Sacrée prouesse, que l’on comprend mieux à la lecture de cette interview du producteur Yoshinori Kitase

Dans le jeu original, nous avions choisi de cacher Sephiroth, de le garder pour plus tard. Vous ne le savez peut-être pas, mais je me suis inspiré du film « Les Dents de la Mer« , qui avait choisi une approche similaire pour laisser deviner au spectateur cette présence puissante, sans jamais vraiment montrer le requin jusqu’à assez tard dans le récit. Nous voulions qu’il grandisse dans l’esprit des gens comme ce personnage puissant, majeur. Le fait de seulement y faire référence indirectement a créé cette sensation de peur et d’oppression, faisant de sa première apparition un grand moment […] Mais pour le remake, cette mécanique ne fonctionne pas aussi bien, en partie parce que tout le monde sait qui est Sephiroth (rires) !  .

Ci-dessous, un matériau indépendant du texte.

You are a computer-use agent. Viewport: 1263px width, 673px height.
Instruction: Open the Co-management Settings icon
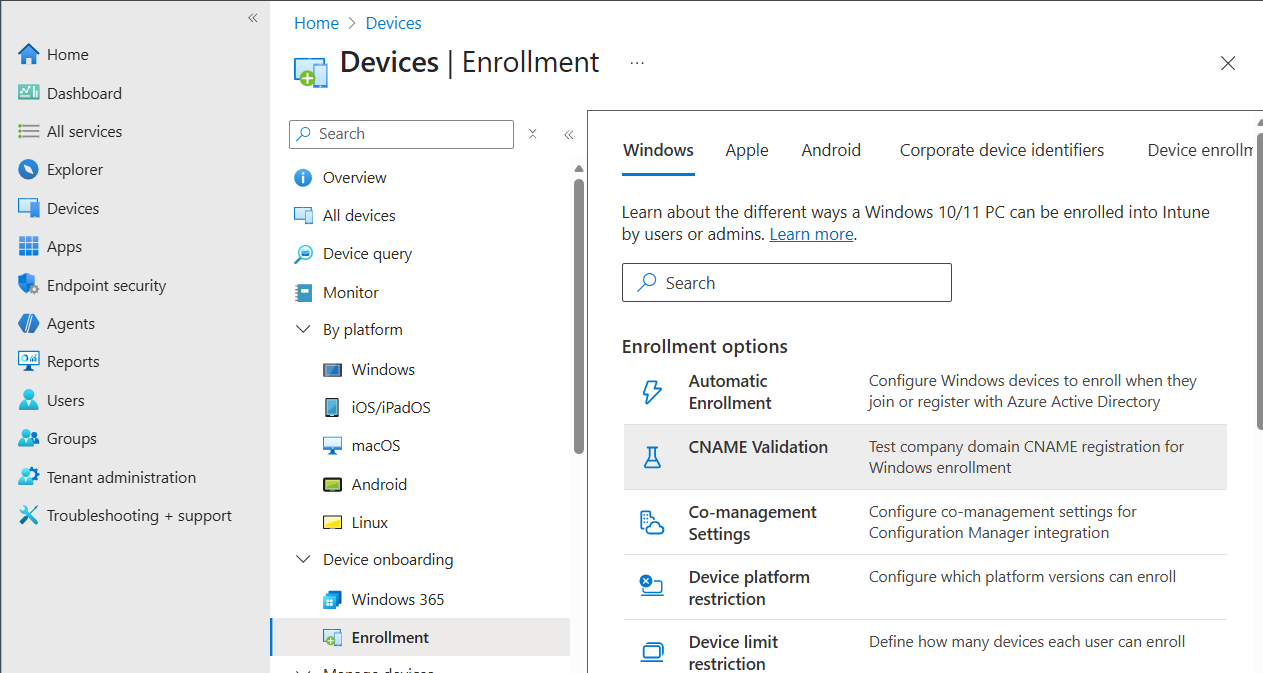pyautogui.click(x=652, y=522)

« Méta » synonyme « d’original » ?

On aimerait répliquer à M. Kitase que si Sephiroth n’est plus ni « puissant », ni « majeur » ni « oppressant » c’est hélas, parce qu’ils l’ont rendu ainsi. Parce que son équipe et lui-même ont acté la péremption du récit initial avant même d’envisager de lui redonner vie, à l’instar des scénaristes des récents « It » Chapter 1 et 2, qui s’efforcent de tuer ce cauchemar de Pennywise pour mieux l’installer sur l’étagère douillette de la pop-culture, ou de la dernière trilogie Star Wars, qui a zombifié l’univers de George Lucas plutôt que de le revisiter dans toute son épaisseur, dans toutes ses dimensions, dans toutes ses gammes, comme ont su brillamment le faire Rogue One et The Mandalorian. Avec vitalité et enthousiasme. Au lieu de cela, nous avons affaire aux « serpillières du destin » qui promettent de faire dialoguer l’ancien récit et le nouveau. Le « méta » si commode, si moderne, si original, qu’il est désormais cuisiné à toutes les sauces Marvel, Disney et Square Enix.

"Remake", ou démolition programmée de Final Fantasy VII ?

Pour conclure, évidemment, vouloir jouer à des jeux vidéo contemporains suppose de savoir faire ses deuils. Les fans de FF7-Original doivent probablement dépasser leur condition d’orphelin. Orphelins d’une esthétique qui permettait, malgré sa supposée « grossièreté », de s’identifier à des endroits et à des personnages. Des endroits (certes limités, mais appropriables) et des personnages qui faisaient l’objet d’investissements affectifs et stimulaient les imaginations, aujourd’hui refondus au profit d’un « réalisme » figuratif qui, bien au contraire, peut jeter une lumière crue sur des personnages incolores, inodores, sans substance.

Le risque est grand. Pour le joueur. Pour l’œuvre. À la lecture de ce premier épisode de FF7R, les amoureux de Final Fantasy 7 doivent désormais se préparer à la réécriture d’une histoire avec laquelle ils ont tissé, durant vingt-trois années, de très forts liens d’intimité. Place aux « serpillières du destin » donc, qui rendent possibles toutes les ruptures avec le récit premier. Espérons toutefois que cette réécriture saura restituer l’universalité des thématiques que le jeu Squaresoft d’époque portait si bien : la fin du Monde, la violence politique, les dilemmes de l’identité, le souvenir des êtres aimés dès lors concurrencés par un propos abscons et (déjà) indigeste sur la fabuleuse marche de la destinée.